● **Requirements**
Rewrite the records below, swapping "Viewport" for "Window" wherever it occurs and leaving everything else unchanged.

● **Records provided**

[BEGIN]

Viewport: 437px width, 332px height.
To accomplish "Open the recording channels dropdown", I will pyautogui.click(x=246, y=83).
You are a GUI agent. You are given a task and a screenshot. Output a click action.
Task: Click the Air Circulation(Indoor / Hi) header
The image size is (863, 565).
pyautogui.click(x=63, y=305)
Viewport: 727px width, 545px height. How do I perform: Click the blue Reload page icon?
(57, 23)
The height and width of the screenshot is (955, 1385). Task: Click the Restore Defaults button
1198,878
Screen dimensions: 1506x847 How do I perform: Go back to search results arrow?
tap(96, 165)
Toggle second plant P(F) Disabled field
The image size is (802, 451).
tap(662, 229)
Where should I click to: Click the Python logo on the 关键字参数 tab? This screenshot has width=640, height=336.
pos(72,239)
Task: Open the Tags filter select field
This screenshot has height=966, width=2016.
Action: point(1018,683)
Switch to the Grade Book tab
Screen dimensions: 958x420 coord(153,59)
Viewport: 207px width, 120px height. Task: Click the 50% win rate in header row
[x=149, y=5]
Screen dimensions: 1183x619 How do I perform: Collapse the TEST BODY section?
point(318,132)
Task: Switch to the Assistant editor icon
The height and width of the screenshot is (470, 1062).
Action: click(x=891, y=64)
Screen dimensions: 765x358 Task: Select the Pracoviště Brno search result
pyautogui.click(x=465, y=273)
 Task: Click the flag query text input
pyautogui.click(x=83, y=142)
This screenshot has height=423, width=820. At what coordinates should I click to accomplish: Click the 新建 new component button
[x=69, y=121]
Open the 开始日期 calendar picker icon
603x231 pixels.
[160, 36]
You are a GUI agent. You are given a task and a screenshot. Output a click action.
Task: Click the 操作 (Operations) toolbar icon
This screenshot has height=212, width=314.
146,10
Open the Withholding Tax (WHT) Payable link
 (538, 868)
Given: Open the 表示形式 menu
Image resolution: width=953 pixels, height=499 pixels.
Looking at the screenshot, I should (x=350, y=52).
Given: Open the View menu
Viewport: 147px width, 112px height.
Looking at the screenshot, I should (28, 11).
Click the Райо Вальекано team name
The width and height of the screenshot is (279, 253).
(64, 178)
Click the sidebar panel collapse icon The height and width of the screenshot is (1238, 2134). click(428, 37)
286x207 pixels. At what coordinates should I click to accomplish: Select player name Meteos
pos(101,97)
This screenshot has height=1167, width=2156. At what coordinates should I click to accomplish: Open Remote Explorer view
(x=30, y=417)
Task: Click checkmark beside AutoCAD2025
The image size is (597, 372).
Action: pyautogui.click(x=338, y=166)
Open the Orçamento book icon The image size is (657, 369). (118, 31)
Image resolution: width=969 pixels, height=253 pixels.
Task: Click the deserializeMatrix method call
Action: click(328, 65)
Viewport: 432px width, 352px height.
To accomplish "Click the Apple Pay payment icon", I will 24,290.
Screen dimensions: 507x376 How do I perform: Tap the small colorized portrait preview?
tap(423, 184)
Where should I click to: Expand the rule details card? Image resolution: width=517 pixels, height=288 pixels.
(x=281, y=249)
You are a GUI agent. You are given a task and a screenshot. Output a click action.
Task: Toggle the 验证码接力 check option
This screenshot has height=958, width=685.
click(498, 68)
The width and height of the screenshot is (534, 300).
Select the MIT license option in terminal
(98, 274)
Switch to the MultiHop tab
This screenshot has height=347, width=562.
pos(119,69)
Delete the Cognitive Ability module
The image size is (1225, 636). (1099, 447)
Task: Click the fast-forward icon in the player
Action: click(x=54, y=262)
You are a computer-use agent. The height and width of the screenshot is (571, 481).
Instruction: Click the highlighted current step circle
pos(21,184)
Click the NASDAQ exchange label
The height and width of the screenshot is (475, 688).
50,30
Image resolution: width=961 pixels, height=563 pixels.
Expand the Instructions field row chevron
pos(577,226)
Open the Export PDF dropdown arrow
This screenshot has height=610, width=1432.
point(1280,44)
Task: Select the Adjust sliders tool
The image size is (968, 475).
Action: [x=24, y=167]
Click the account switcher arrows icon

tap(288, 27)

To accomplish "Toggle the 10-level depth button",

[END]

● **Exercise response**
Window: 437px width, 332px height.
To accomplish "Open the recording channels dropdown", I will pyautogui.click(x=246, y=83).
You are a GUI agent. You are given a task and a screenshot. Output a click action.
Task: Click the Air Circulation(Indoor / Hi) header
The image size is (863, 565).
pyautogui.click(x=63, y=305)
Window: 727px width, 545px height. How do I perform: Click the blue Reload page icon?
(57, 23)
The height and width of the screenshot is (955, 1385). Task: Click the Restore Defaults button
1198,878
Screen dimensions: 1506x847 How do I perform: Go back to search results arrow?
tap(96, 165)
Toggle second plant P(F) Disabled field
The image size is (802, 451).
tap(662, 229)
Where should I click to: Click the Python logo on the 关键字参数 tab? This screenshot has width=640, height=336.
pos(72,239)
Task: Open the Tags filter select field
This screenshot has height=966, width=2016.
Action: point(1018,683)
Switch to the Grade Book tab
Screen dimensions: 958x420 coord(153,59)
Window: 207px width, 120px height. Task: Click the 50% win rate in header row
[x=149, y=5]
Screen dimensions: 1183x619 How do I perform: Collapse the TEST BODY section?
point(318,132)
Task: Switch to the Assistant editor icon
The height and width of the screenshot is (470, 1062).
Action: click(x=891, y=64)
Screen dimensions: 765x358 Task: Select the Pracoviště Brno search result
pyautogui.click(x=465, y=273)
 Task: Click the flag query text input
pyautogui.click(x=83, y=142)
This screenshot has height=423, width=820. At what coordinates should I click to accomplish: Click the 新建 new component button
[x=69, y=121]
Open the 开始日期 calendar picker icon
603x231 pixels.
[160, 36]
You are a GUI agent. You are given a task and a screenshot. Output a click action.
Task: Click the 操作 (Operations) toolbar icon
This screenshot has height=212, width=314.
146,10
Open the Withholding Tax (WHT) Payable link
 (538, 868)
Given: Open the 表示形式 menu
Image resolution: width=953 pixels, height=499 pixels.
Looking at the screenshot, I should (x=350, y=52).
Given: Open the View menu
Window: 147px width, 112px height.
Looking at the screenshot, I should (28, 11).
Click the Райо Вальекано team name
The width and height of the screenshot is (279, 253).
(64, 178)
Click the sidebar panel collapse icon The height and width of the screenshot is (1238, 2134). click(428, 37)
286x207 pixels. At what coordinates should I click to accomplish: Select player name Meteos
pos(101,97)
This screenshot has height=1167, width=2156. At what coordinates should I click to accomplish: Open Remote Explorer view
(x=30, y=417)
Task: Click checkmark beside AutoCAD2025
The image size is (597, 372).
Action: pyautogui.click(x=338, y=166)
Open the Orçamento book icon The image size is (657, 369). (118, 31)
Image resolution: width=969 pixels, height=253 pixels.
Task: Click the deserializeMatrix method call
Action: click(328, 65)
Window: 432px width, 352px height.
To accomplish "Click the Apple Pay payment icon", I will 24,290.
Screen dimensions: 507x376 How do I perform: Tap the small colorized portrait preview?
tap(423, 184)
Where should I click to: Expand the rule details card? Image resolution: width=517 pixels, height=288 pixels.
(x=281, y=249)
You are a GUI agent. You are given a task and a screenshot. Output a click action.
Task: Toggle the 验证码接力 check option
This screenshot has height=958, width=685.
click(498, 68)
The width and height of the screenshot is (534, 300).
Select the MIT license option in terminal
(98, 274)
Switch to the MultiHop tab
This screenshot has height=347, width=562.
pos(119,69)
Delete the Cognitive Ability module
The image size is (1225, 636). (1099, 447)
Task: Click the fast-forward icon in the player
Action: click(x=54, y=262)
You are a computer-use agent. The height and width of the screenshot is (571, 481).
Instruction: Click the highlighted current step circle
pos(21,184)
Click the NASDAQ exchange label
The height and width of the screenshot is (475, 688).
50,30
Image resolution: width=961 pixels, height=563 pixels.
Expand the Instructions field row chevron
pos(577,226)
Open the Export PDF dropdown arrow
This screenshot has height=610, width=1432.
point(1280,44)
Task: Select the Adjust sliders tool
The image size is (968, 475).
Action: [x=24, y=167]
Click the account switcher arrows icon

tap(288, 27)

To accomplish "Toggle the 10-level depth button",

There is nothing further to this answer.